───── Input material
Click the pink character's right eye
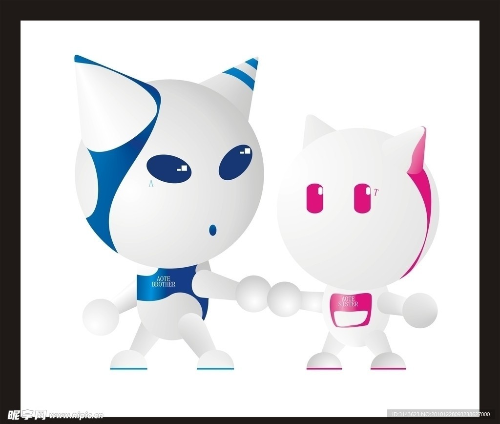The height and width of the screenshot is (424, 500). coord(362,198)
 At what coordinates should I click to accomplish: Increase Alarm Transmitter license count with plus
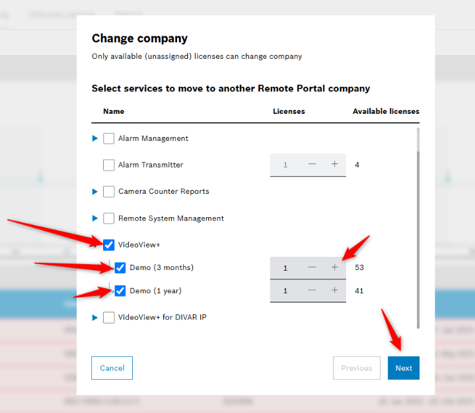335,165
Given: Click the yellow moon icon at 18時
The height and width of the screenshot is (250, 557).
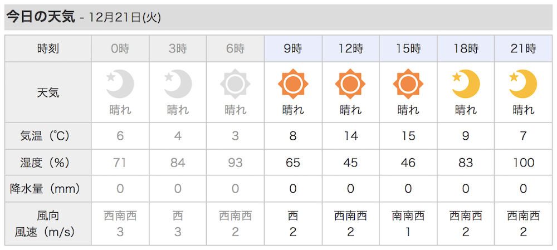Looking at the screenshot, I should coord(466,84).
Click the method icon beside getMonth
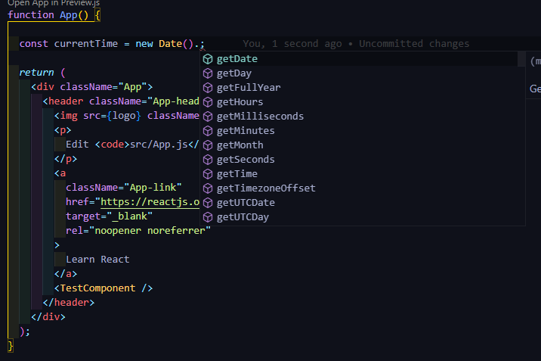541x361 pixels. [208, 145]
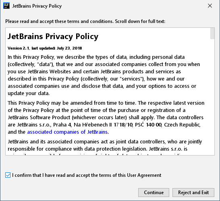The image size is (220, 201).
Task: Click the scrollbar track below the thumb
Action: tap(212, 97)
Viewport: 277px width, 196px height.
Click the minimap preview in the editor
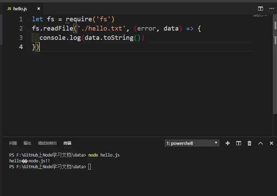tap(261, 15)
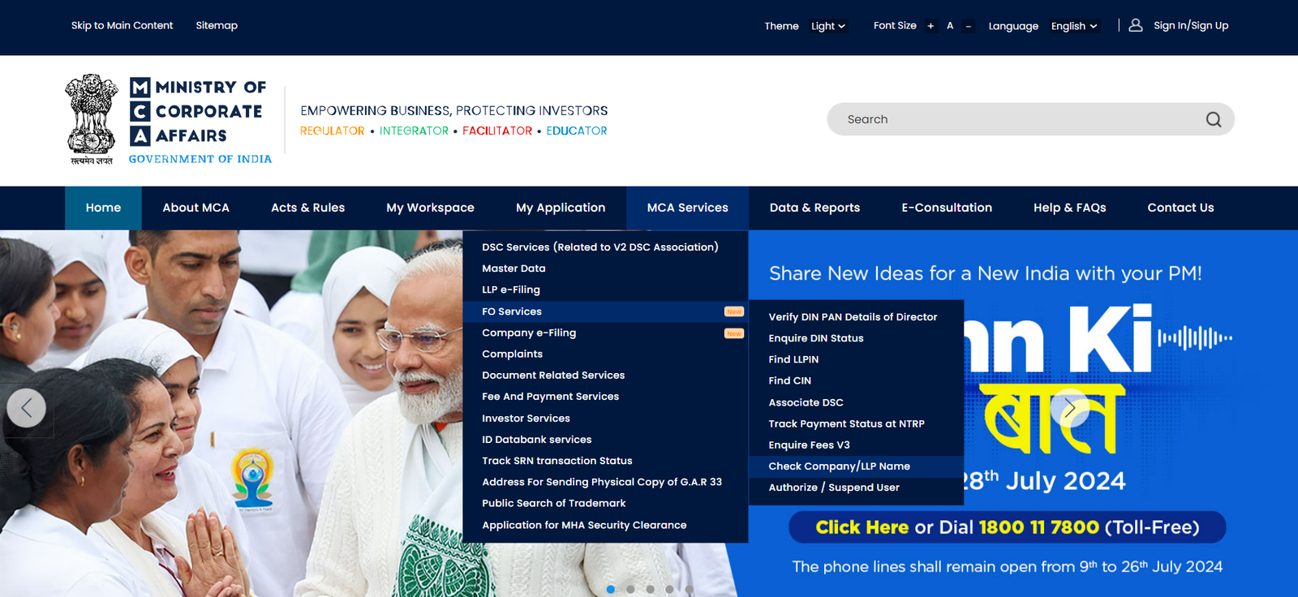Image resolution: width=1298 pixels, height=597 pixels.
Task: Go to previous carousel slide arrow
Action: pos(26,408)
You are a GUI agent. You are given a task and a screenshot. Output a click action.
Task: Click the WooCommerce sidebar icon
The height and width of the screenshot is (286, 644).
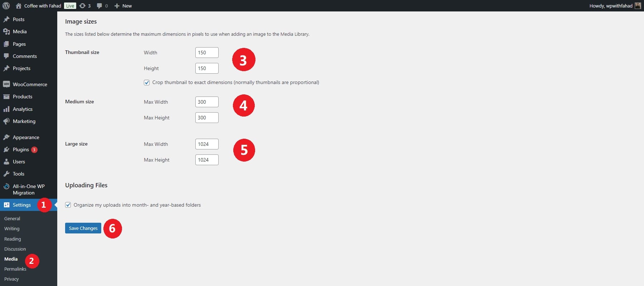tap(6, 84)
──────────
───── Input material
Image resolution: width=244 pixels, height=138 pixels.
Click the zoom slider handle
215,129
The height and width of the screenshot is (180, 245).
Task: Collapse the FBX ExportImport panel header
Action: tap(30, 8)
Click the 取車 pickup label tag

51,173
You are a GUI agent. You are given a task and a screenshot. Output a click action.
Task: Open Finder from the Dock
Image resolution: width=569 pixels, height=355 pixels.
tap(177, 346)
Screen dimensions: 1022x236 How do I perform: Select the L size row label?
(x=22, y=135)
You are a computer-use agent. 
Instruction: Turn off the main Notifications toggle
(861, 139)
──────────
───── Input material
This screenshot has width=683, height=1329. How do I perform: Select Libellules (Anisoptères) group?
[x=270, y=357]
──────────
Exercise brief
In the entries above, find the line containing "Click the pink character's right eye" and the line containing "Viewport: 277px width, 196px height."; give again exactly those two lines and every line between them, minus the pictures.

Answer to the exercise
Click the pink character's right eye
The height and width of the screenshot is (424, 500). coord(362,198)
 At what coordinates should I click to accomplish: Increase Alarm Transmitter license count with plus
335,165
Given: Click the yellow moon icon at 18時
The height and width of the screenshot is (250, 557).
Looking at the screenshot, I should coord(466,84).
Click the method icon beside getMonth
541x361 pixels. [208, 145]
The image size is (220, 201).
Task: Click the scrollbar track below the thumb
Action: tap(212, 97)
Viewport: 277px width, 196px height.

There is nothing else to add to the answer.